Liputan6.com, Jakarta - Direktorat Jenderal Bea dan Cukai (DJBC) Kementerian Keuangan berjanji akan mengenakan barang-barang digital (digital goods) dengan tarif yang tidak akan membebani perusahaan maupun individu. Barang digital yang akan dipungut bea masuk, di antaranya perangkat lunak (software), buku elektronik (e-book) sampai film maupun mengunduh lagu-lagu di situs luar negeri.
"Software, e-book, film-film, download lagu dari (situs) luar negeri yang akan kena bea masuk. Dulu kan nonton film di XXI cukup pakai pita film yang diimpor dari luar negeri, tapi belakangan cuma ngunduh atau pakai software," jelas Kepala Subdirektorat Komunikasi dan Publikasi DJBC, Deni Surjantoro saat dihubungi Liputan6.com, Jakarta, Selasa (12/12/2017).
Dia mengaku, pemerintah masih menunggu hasil sidang WTO untuk menghitung besaran tarif pungutan bea masuk. Sidang tersebut berlangsung di Argentina dan diikuti DJBC maupun Kementerian terkait lain.
Advertisement
Baca Juga
Tujuannya untuk melakukan negosiasi atas penghentian sementara (moratorium) pengenaan perpajakan terhadap barang-barang digital ini. Dalam ketentuannya, moratorium berakhir pada 2017.

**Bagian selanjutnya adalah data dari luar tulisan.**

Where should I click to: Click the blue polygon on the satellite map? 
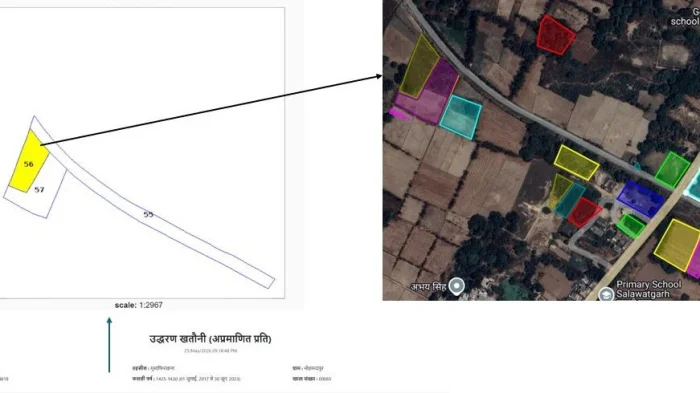[640, 199]
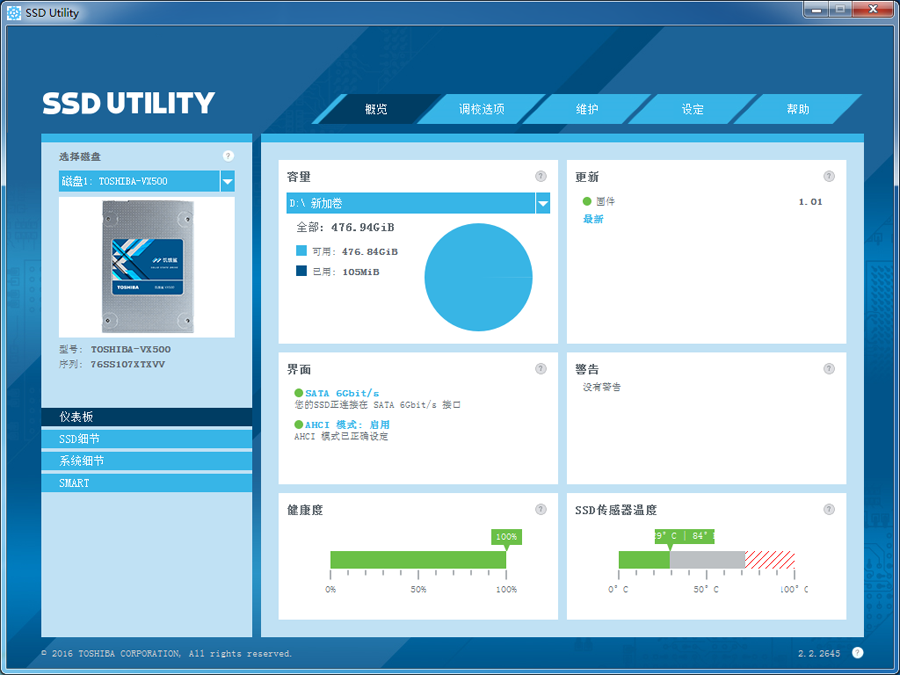
Task: Click the Toshiba SSD product image
Action: [146, 267]
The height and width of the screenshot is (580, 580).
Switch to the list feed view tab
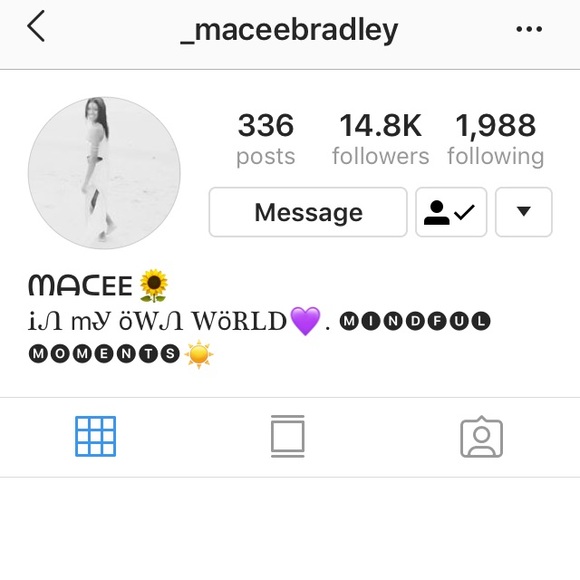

"Kami belum putuskan karena menunggu hasil dari sidang WTO, karena negara maju lain ada yang ingin meneruskan moratorium. Makanya kami sedang meyakinkan WTO dengan berbagai pertimbangan, salah satunya kesetaraan karena barang sejenis di dalam negeri sudah kena pajak, masa yang impor tidak," tegas Deni.

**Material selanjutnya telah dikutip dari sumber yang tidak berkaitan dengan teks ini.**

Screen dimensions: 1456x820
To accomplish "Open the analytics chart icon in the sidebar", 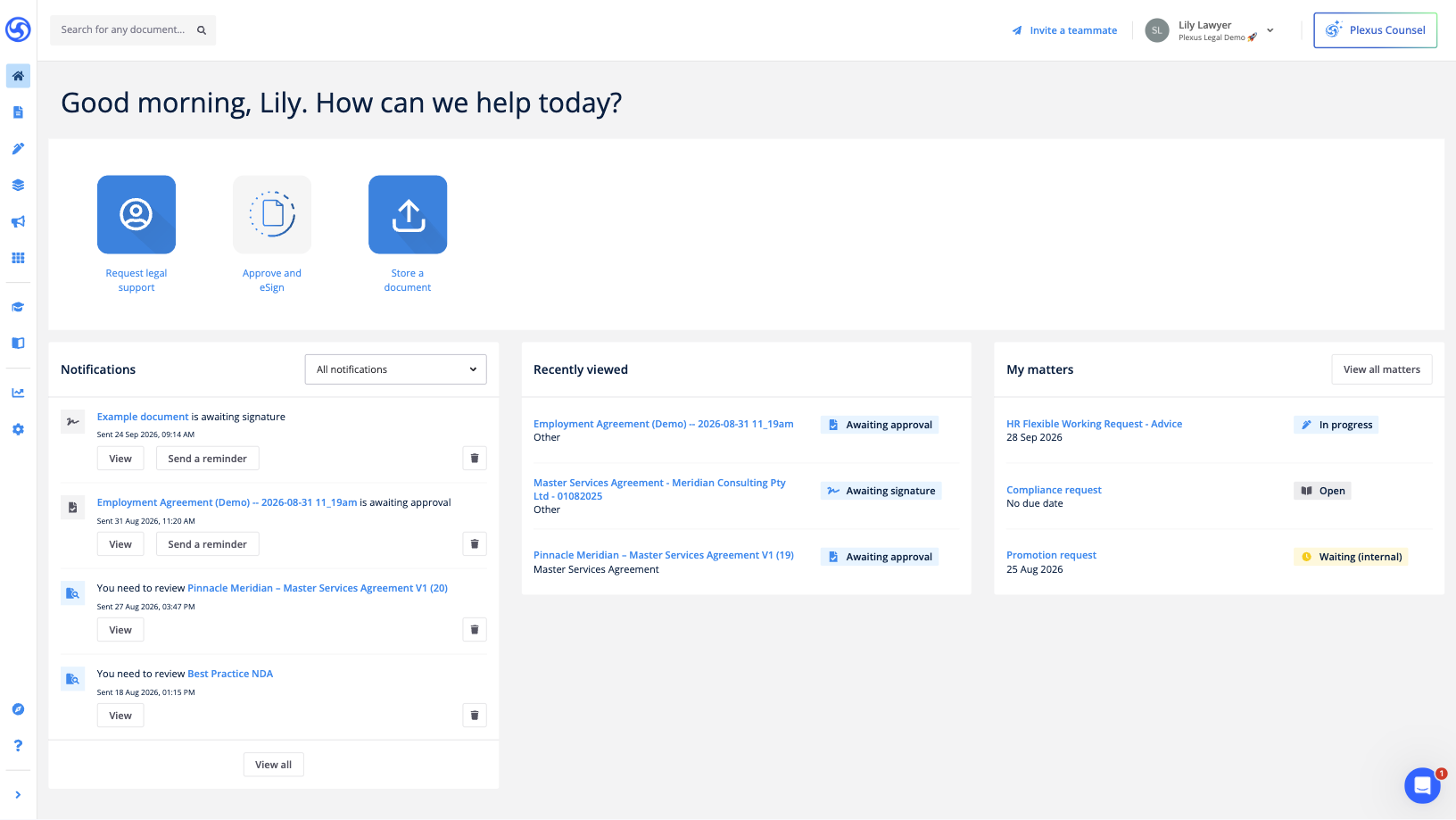I will (18, 393).
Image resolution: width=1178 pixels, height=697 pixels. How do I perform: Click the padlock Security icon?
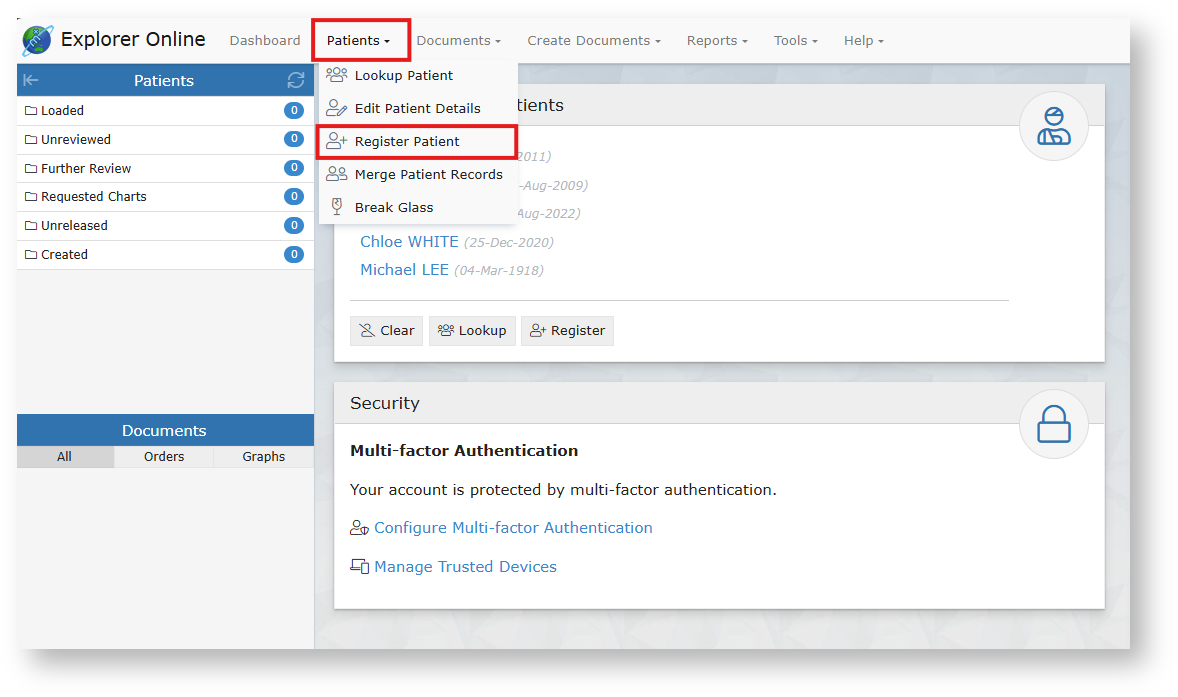pos(1053,427)
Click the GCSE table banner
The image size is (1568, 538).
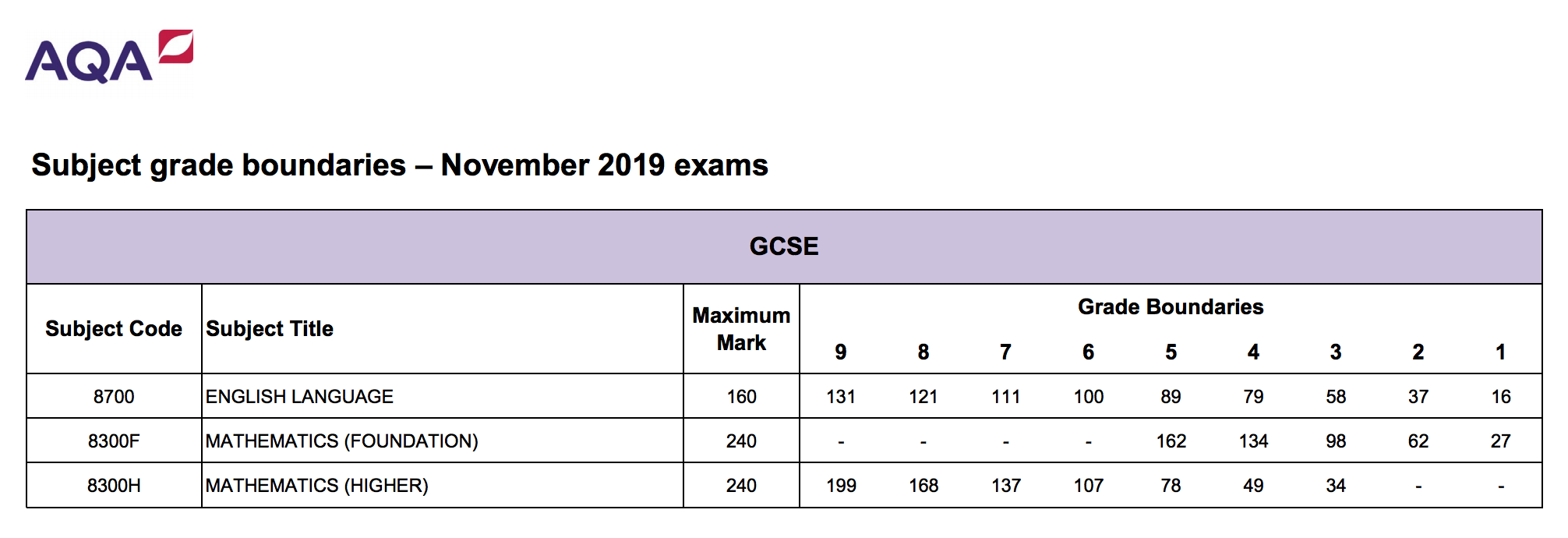(783, 246)
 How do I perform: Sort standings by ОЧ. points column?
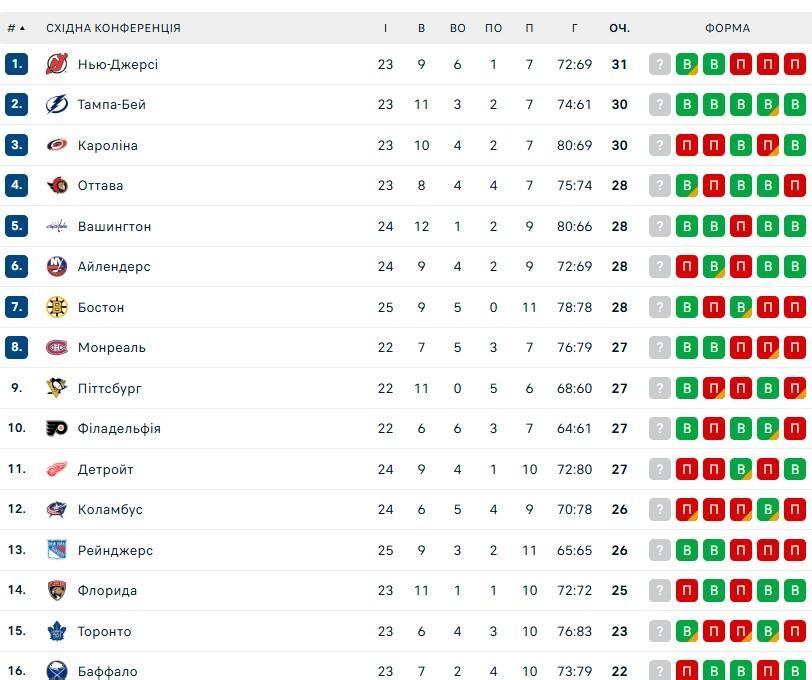[x=619, y=28]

Dia berjanji, pemerintah tidak akan mengenakan tarif tinggi bea masuk atas barang-barang digital yang membebani perusahaan. Jadi barang-barang digital seperti software, e-book, film, dan lagu dari luar negeri yang diunduh di situs asing akan dikenakan bea masuk, PPN impor dan PPh Pasal 22 atas impor.
"Tarifnya akan diperhitungkan dan dikomunikasikan dengan stakeholder. Yang pasti tidak membuat perusahaan bangkrut atau tidak ada perdagangan lagi," terangnya.
Asal tahu, tarif bea masuk yang berlaku saat ini berkisar nol persen sampai 125 persen. Sedangkan tarif PPN impor yang dikenakan 10 persen, dan tarif PPh Pasal 22 atas impor barang rata-rata 2,5 persen dan 7,5 persen.
"Tarif bea masuk belum diputuskan, bisa 0,5 persen, 1 persen, atau 5 persen," ucap Deni.
Saksikan Video Pilihan di Bawah Ini:
Jika disetujui
Jika disetujui WTO, sambung Deni, pemerintah akan mengeluarkan Peraturan Menteri Keuangan (PMK) sebagai payung hukum pungutan bea masuk atas barang-barang digital. Namun diakuinya, tidak akan dipukul rata, karena akan berlaku secara bertahap.
"Sistemnya kalau sudah ada PMK, tidak akan dihantam semua. Perusahaan-perusahaan besar yang selama ini memanfaatkan data atau barang-barang digital dari luar ini yang akan kena bea masuk. Kami sudah mendeteksi perusahaan besar yang punya kegiatan seperti itu," tuturnya.
Sementara untuk pengunduhan lagu maupun film di situs luar negeri, Deni bilang, itu adalah tahapan ke depan pemungutan bea masuk. " Itu ke depan lah, karena kami tidak ingin gebyah uyah, tidak sapu rata. Download lagu dari luar, tahapan berikutnya," ujarnya.
Lebih jauh dia mengungkapkan, pemerintah ingin segera memberlakukan pengenaan tarif bea masuk untuk barang-barang software, e-book, dan lainnya sesegera mungkin. Alasannya, jika direstui, aturan ini membutuhkan sosialisasi sehingga prosesnya akan berjalan panjang.
"Kami inginnya segera, sebab kalau disetujui WTO, prosesnya akan panjang karena butuh sosialisasi. Intinya kami bukan ingin semata-mata memperoleh penerimaan bea masuk dan pajak sebesar-besarnya, tapi supaya ada level playing field yang sama," Deni menerangkan tanpa menyebut potensi setoran dari pungutan bea masuk ini.